US 11,783,500 B2
Unsupervised depth prediction neural networks
Vincent Michael Casser, Cambridge, MA (US); Soeren Pirk, Palo Alto, CA (US); Reza Mahjourian, Austin, TX (US); and Anelia Angelova, Sunnyvale, CA (US)
Assigned to Google LLC, Mountain View, CA (US)
Appl. No. 17/272,419
Filed by Google LLC, Mountain View, CA (US)
PCT Filed Sep. 5, 2019, PCT No. PCT/US2019/049643
§ 371(c)(1), (2) Date Mar. 1, 2021,
PCT Pub. No. WO2020/051270, PCT Pub. Date Mar. 12, 2020.
Claims priority of provisional application 62/727,502, filed on Sep. 5, 2018.
Prior Publication US 2021/0319578 A1, Oct. 14, 2021
Int. Cl. G06T 7/00 (2017.01); G06T 7/55 (2017.01); G06T 7/246 (2017.01); G06N 3/088 (2023.01); G06T 3/00 (2006.01); G06N 3/045 (2023.01)

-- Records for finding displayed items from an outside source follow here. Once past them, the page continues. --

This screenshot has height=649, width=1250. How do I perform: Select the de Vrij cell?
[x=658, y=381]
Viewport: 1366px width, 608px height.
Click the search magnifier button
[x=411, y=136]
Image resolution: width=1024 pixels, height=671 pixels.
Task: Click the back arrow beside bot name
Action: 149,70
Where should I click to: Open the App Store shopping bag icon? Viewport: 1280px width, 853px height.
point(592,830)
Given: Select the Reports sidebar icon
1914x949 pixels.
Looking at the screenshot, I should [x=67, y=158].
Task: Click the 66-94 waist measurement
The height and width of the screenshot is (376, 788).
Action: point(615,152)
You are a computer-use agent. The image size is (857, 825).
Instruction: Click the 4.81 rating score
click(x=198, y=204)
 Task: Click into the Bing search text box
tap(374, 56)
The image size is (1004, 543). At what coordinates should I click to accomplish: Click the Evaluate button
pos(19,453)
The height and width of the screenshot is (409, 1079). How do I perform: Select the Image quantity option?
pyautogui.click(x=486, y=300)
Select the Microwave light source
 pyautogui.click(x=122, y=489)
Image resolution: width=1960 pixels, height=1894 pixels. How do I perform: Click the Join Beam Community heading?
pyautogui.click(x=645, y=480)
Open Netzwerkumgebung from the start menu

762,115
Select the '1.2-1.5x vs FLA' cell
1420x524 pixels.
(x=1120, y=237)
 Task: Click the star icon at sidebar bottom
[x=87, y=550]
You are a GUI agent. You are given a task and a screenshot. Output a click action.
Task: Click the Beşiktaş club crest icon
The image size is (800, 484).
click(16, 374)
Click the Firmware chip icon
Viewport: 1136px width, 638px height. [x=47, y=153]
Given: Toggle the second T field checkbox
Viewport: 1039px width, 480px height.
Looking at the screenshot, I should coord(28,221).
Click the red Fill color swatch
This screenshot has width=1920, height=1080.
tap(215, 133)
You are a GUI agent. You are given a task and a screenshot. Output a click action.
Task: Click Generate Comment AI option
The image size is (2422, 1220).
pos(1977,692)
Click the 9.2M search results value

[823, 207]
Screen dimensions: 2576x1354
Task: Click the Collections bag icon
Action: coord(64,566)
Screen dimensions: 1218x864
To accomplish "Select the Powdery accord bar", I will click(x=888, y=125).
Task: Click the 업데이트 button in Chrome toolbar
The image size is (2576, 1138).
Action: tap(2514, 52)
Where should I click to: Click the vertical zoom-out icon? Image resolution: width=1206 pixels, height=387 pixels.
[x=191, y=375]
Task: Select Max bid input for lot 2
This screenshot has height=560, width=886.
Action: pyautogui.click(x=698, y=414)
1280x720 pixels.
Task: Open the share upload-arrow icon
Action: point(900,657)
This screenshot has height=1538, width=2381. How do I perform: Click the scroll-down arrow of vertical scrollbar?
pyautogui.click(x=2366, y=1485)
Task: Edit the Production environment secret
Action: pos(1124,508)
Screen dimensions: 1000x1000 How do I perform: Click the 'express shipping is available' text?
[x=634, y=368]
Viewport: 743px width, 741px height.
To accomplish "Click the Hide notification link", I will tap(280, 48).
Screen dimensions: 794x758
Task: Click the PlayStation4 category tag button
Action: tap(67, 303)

CPC G06T 7/55 (2017.01) [G06N 3/045 (2023.01); G06N 3/088 (2013.01); G06T 3/0093 (2013.01); G06T 7/248 (2017.01); G06T 2207/20081 (2013.01); G06T 2207/20084 (2013.01)] 20 Claims
OG exemplary drawing
 
1. A system comprising one or more computers in one or more locations and one or more storage devices storing instructions that, when executed by one or more computers, cause the one or more computers to:
receive a sequence of input images that depict the same scene, the input images being captured by a camera at different time steps, each of the input images including one or more potential objects;
generate, for each of the input images, a respective background image that includes portions of the input image that do not depict any of the potential objects in the input image, comprising:
for each input image, generating a respective object segmentation mask for each of the potential objects in the input image,
for each input image, generating a background segmentation mask based on the object segmentation masks generated for the potential objects in the input image, and
for each input image, generating the respective background image for the input image based on a combination of the background segmentation masks generated for the input images in the sequence and the input image;
process the background images using a camera motion estimation neural network to generate a camera motion output that characterizes the motion of the camera between the input images in the sequence;
for each of the one or more potential objects: generate, using an object motion estimation neural network, a respective object motion output for the potential object based on the sequence of input images, the respective object motion output characterizing movements of the potential object between its positions as appeared in the input images;
process a particular input image of the sequence of input images using a depth prediction neural network and in accordance with current values of parameters of the depth prediction neural network to generate a depth output for the particular input image; and
update the current values of the parameters of the depth prediction neural network based on (i) the particular depth output for the particular input image, (ii) the camera motion output, and (iii) the object motion outputs for the one or more potential objects.